Thursday, August 9, 2007

Movie Download Business Won't Be That Easy

Until now, most consumers have been reluctant to purchase movie downloads. There are lots of reasons. It is a new behavior, and learning to do things in a different way takes time. There's little compelling reason to change current behaviors, either. Whatever else one might say, the ability to rent or buy movie material is not a pressing problem.

So Web downloads of the same material consumers easily can get is not a winning proposition for most people: it simply doesn't solve a big enough problem, or save enough time or money. Not when DVD retail, Netflix, Blockbuster rental channels, IPTV and video on demand are so easy to use, both absolutely and comparatively.

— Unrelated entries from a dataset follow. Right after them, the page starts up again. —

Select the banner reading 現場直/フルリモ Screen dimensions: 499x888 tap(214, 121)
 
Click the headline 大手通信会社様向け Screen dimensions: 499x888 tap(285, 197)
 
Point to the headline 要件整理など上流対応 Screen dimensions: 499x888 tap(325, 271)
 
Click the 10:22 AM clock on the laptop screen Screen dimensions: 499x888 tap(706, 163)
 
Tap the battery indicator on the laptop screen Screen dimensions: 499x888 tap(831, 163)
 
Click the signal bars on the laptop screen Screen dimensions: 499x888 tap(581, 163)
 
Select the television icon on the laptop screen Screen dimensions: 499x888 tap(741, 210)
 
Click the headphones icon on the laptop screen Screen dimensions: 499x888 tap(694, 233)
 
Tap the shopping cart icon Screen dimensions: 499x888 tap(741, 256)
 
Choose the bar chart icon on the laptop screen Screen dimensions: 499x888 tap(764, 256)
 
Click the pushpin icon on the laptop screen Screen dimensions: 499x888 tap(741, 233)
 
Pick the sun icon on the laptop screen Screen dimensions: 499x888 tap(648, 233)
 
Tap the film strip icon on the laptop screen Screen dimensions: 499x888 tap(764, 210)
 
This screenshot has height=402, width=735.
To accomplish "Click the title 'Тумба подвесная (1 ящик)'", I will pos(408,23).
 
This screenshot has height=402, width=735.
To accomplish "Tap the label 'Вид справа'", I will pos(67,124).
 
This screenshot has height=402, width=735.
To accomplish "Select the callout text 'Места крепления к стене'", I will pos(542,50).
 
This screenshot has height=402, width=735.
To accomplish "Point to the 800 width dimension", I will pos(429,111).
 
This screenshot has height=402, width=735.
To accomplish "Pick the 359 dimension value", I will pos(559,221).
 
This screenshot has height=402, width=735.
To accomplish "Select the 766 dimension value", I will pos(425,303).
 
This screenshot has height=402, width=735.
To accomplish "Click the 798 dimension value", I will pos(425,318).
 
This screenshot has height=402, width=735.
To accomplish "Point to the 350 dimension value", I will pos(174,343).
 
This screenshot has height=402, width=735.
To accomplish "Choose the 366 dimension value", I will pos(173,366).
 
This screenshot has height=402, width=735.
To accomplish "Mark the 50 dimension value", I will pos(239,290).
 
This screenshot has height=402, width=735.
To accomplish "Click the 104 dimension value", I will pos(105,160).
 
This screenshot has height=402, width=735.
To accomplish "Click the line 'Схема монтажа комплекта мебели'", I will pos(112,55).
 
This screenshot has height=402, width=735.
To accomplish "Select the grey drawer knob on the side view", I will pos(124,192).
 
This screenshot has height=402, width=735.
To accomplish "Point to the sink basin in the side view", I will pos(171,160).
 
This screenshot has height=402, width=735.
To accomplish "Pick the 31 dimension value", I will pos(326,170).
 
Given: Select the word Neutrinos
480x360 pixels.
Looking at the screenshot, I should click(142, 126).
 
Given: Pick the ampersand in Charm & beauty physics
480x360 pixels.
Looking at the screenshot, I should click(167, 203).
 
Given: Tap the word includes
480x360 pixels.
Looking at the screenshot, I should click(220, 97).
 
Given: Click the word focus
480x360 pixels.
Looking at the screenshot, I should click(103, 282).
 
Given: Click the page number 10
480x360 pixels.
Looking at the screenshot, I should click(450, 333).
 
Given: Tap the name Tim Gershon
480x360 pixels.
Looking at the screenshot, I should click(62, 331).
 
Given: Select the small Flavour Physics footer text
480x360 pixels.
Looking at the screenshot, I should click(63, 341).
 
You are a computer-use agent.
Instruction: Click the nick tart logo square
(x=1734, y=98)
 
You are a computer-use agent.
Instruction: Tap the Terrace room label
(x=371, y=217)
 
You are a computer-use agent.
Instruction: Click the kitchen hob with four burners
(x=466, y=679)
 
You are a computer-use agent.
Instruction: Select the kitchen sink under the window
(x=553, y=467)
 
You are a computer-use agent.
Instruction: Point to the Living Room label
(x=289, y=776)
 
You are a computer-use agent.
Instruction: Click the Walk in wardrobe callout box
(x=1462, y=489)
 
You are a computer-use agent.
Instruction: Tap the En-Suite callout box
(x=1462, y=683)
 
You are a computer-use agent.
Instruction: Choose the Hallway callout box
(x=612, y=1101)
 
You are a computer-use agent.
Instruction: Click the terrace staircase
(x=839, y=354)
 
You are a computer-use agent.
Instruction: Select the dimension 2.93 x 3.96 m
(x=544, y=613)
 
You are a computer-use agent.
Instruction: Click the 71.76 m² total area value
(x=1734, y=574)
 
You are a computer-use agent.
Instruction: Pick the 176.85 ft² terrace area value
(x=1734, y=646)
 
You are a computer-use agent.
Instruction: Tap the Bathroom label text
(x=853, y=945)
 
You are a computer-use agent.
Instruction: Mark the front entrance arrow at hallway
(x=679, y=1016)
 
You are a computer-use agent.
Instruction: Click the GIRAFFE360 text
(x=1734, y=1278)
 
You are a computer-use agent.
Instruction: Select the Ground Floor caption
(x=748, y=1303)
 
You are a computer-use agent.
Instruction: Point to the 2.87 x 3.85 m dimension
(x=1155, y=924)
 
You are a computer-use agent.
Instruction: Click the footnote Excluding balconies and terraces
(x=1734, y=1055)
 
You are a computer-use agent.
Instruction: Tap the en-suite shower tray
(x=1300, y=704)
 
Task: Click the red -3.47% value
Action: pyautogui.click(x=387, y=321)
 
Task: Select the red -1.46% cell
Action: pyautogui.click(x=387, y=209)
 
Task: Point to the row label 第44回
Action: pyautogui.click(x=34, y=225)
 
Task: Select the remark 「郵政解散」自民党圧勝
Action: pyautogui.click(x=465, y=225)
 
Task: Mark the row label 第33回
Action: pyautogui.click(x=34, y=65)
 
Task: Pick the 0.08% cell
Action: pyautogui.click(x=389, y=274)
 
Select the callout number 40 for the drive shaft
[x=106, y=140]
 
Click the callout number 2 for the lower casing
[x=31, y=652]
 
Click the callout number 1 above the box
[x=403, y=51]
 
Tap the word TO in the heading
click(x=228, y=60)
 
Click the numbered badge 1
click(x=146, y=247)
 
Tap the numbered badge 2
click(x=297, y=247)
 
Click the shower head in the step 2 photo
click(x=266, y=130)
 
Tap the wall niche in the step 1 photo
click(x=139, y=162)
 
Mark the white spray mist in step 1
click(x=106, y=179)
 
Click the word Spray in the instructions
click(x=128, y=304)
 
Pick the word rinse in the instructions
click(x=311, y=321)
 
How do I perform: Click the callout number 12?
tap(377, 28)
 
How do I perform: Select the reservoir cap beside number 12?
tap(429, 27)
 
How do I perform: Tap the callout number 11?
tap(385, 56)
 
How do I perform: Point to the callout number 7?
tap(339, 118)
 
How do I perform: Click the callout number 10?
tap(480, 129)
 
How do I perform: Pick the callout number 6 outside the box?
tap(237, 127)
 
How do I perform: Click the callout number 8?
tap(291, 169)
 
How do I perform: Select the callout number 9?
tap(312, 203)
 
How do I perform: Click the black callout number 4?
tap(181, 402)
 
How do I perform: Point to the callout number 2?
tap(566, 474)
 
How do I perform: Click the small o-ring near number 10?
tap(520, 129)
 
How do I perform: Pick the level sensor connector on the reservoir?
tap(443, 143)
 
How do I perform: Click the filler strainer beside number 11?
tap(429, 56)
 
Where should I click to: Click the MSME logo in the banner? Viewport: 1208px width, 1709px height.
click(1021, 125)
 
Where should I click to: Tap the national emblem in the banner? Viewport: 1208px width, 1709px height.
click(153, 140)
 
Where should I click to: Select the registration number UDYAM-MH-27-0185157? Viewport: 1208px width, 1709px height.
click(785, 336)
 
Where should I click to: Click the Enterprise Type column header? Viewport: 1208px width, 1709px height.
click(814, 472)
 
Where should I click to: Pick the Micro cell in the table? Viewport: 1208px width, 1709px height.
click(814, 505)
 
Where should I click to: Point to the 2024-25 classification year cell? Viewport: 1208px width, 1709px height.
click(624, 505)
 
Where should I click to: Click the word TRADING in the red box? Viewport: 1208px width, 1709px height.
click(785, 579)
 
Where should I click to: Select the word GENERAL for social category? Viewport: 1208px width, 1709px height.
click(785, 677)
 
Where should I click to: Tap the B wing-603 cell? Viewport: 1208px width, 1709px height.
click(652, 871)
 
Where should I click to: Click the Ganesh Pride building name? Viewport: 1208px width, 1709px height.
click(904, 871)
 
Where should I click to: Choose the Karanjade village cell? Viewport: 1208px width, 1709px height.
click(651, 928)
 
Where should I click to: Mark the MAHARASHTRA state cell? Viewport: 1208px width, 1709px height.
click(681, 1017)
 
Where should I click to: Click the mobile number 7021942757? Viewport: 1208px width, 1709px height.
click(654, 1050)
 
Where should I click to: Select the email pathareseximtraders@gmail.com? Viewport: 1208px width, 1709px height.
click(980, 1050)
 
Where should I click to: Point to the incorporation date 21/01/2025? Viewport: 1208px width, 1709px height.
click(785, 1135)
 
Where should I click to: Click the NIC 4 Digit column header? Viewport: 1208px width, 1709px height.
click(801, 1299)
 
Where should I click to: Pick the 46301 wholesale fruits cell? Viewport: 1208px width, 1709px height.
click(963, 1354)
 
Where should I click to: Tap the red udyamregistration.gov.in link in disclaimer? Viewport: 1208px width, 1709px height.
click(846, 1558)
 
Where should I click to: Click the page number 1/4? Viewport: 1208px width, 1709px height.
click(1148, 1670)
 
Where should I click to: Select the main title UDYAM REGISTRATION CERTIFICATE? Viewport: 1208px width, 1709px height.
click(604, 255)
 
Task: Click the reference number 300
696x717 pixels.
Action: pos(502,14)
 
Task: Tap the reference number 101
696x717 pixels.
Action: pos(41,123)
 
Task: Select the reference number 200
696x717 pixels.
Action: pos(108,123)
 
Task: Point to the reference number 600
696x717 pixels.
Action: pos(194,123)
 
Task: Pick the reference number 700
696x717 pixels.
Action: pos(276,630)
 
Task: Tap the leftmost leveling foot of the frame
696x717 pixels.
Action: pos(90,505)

And so far, it would be hard to argue that paid movie content delivered over a Web connection for viewing on a standard TV actually saves either money or time.

Download-to-burn services offer a way to get around these limitations and might prove more appealing to consumers, says The Diffusion Group. But not for a while. The number of titles available for D2B services is extremely limited, and that won't be an easy problem to fix.

Not for any technical reason, but because movie content owners are acutely tuned to the distribution methods that net them the most money. And there's no way they'd take a chance on harming existing channels by aggressively deploying a new channel before they have some assurance that cannibalization is minimal and new markets can be created.

CinemaNow and Movielink, both of which offer who offer D2B services, have found uptake to be poor. The problem is pretty simple. Movie rentals and purchases are all about the content, and when the content can be had. Since the studios are cautious, the content D2B offers is widely available elsewhere, through the traditional channels.

While 49 percent of adult Internet users are to some extent familiar with online movie stores that offer downloads, less than five percent report having purchased a movie download.

Not surprisingly, those most interested in D2B services are also the heaviest DVD buyers. On average, D2B potential users purchase 55 percent more movies than users who say they won't, or probably won't use D2B services.

Price sensitivity for B2D services also is significant as well. Still, the biggest problem is simply that the hassle factor is too great, the content selection available elsewhere and the price or time savings minimal to non-existent. This is going to be a tough market to jumpstart.

Joost will provide a new test, of course. But it still is hard to see how the incremental value outweighs the hassle, at least for most consumers. Non-traditional content likely will be the more important factor, ultimately.